«Hay que comer de todo» es un mensaje que usa con frecuencia la industria alimentaria para apoyar sus productos. Una gran parte de la publicidad hace referencia, de un modo más o menos explícito, a esta norma. El lema «no existen alimentos buenos o malos, lo importante es su frecuencia de consumo», también es habitual en el ámbito nutricional. Alude a la conveniencia de incluir en la dieta todo tipo de alimentos. Sin embargo, entre la opinión pública, ambos mensajes inclinan hacia el consumo de productos poco saludables. Raras veces se suelen relacionar con las amplias variedades de verduras, hortalizas y frutas que existenten en el mercado. 

El apoyo económico de la industria alimentaria a la investigación nutricional se encuentra cada vez más en entredicho. Se denuncia la falta de independencia a los estudios que se realizan bajo su patrocinio. Es difícil ser juez y parte al mismo tiempo. De igual modo, se critican convenios de colaboración entre las empresas y la administración sanitaria. El nutricionista Juan Revenga ha puesto de relieve la anomalía de tal estrategia. Las tasas de obesidad no cesan de aumentar y se han convertido en una epidemia a nivel mundial. La aparición de novedades alimentarias, con pésimos perfiles nutricionales, se relaciona muy estrechamente con ello.

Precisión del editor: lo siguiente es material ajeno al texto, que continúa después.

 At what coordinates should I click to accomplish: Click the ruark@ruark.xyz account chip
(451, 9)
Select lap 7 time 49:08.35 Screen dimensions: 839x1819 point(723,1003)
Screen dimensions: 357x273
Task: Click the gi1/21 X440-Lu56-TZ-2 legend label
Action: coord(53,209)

Existe una oferta creciente de productos de fácil acceso y agradable consumo, altamente procesados, con elevadas cantidades de sal, grasas malsanas o azúcar. Esta circunstancia, unida al sedentarismo, empeora sustancialmente la salud de la población. El problema afecta a todos los grupos de edad, pero es aún más acusado en la infancia. En esta etapa se adquieren hábitos alimentarios esenciales para la vida adulta. Julio Basulto, un nutricionista comprometido así mismo con el cuidado de la salud, no cesa de resaltar su importancia.   

Comer de todo: ¿qué ocurre con los mayores?

Las personas mayores parecen conservar mejor que otros grupos de edad un modelo alimentario tradicional. No obstante, también se ven afectadas por tasas de sobrepeso y obesidad muy altas. La situación indica que un porcentaje elevado de los mayores necesita, por lo tanto, mejorar sus hábitos con respecto a la alimentación. Hace tiempo que desde el campo de la Nutrición se manifiesta desacuerdo con la estructura de la conocida pirámide alimentaria. Frente a ella, la imagen que acompaña a esta entrada ofrece pautas fáciles de entender y, en consecuencia, de llevar a la práctica. Su promotora es la Escuela de Salud Pública de Harvard, un organismo de prestigio internacional en esta materia. Sus patrones nutricionales están basados en la evidencia científica y, por tanto, son probadamente saludables. ¡Buen aprovecho!